Will the Government assure the House that steps are being taken to create a more trans-inclusive environment in post-school education for trans students and staff? The Government’s response to the Women and Equalities Committee report on trans equality said that the Minister for further education would be writing to sector umbrella bodies highlighting the need for specific gender identity training and the need to ensure trans equality. Has that happened?

On health, we know that there has been a massive increase in the number of people, particularly young people, wanting/needing to transition, and many are identifying as non-binary, yet the delay they face in getting access to health and support services is far too long. Furthermore, GPs are too often acting as gatekeepers, preventing people from even entering the transition pathway. I was moved to hear of the experiences of trans young people who were denied support at the crucial time as they approached puberty.

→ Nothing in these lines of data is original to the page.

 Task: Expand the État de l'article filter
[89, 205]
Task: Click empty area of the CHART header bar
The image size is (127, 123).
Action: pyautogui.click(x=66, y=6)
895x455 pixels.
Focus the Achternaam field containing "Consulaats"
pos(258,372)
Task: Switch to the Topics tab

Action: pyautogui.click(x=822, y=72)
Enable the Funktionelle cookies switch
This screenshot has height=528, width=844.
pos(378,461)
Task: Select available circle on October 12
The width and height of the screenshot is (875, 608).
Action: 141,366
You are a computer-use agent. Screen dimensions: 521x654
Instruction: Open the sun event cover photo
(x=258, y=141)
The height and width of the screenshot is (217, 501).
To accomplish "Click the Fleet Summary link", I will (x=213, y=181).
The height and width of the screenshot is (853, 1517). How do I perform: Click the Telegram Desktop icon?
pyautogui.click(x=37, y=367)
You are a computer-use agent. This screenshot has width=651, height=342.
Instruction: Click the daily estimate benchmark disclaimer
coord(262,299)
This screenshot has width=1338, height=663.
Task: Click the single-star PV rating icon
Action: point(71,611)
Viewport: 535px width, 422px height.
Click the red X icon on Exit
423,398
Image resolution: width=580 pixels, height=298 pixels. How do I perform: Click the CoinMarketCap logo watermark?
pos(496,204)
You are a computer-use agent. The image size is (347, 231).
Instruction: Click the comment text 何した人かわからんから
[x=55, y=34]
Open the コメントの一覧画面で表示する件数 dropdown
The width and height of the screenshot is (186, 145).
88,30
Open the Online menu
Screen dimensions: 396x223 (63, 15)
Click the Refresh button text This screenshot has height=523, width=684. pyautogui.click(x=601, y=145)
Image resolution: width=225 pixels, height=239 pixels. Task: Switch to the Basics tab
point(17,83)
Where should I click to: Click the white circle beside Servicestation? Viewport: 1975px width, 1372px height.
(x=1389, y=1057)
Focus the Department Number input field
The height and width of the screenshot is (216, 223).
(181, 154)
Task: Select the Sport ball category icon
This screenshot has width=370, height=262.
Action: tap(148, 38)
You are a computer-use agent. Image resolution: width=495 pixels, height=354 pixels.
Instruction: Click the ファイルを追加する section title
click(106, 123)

It has been clear from our inquiry that trans people encounter significant problems in using general NHS services that have nothing to do with their trans status due to the attitude of some clinicians and other staff when providing care for trans patients; we heard of the “trans cold”. That is attributable to a lack of knowledge and understanding, and in some cases even to out-and-out prejudice. It is therefore essential that there is sufficient training for GPs and a range of other clinicians to understand trans identities, so that people get the treatment that they want and need and that is appropriate.

Turning to criminal justice, with every news story that a transgender woman has been sent to a men’s prison, our frustration grows further. Our report made it clear that there is a clear risk of harm when trans prisoners are not located in a prison appropriate to their affirmed gender, and that they should get the right support there. It is unacceptable that in 2016 we have a criminal justice system that does not protect all groups on an equal basis, especially as this is costing lives.

In conclusion, I am proud to now be a Member of Parliament in the country that has gone further than most in recognising lesbian, gay and bisexual rights, but the UK is not the leading country in the world on the rights of trans, non-binary and intersex people. There has been progress, but not nearly enough. Time has not allowed me to cover all the issues raised in our report, but the Government’s delayed response—it took seven months—to our report raises concerns for us. The coalition Government’s 2011 advancing transgender equality action plan remains largely unimplemented. I repeat the Committee’s recommendation: the Government must take trans equality seriously and draw up a comprehensive strategy, with an action plan that addresses the full range of issues covered in our recommendations—and soon.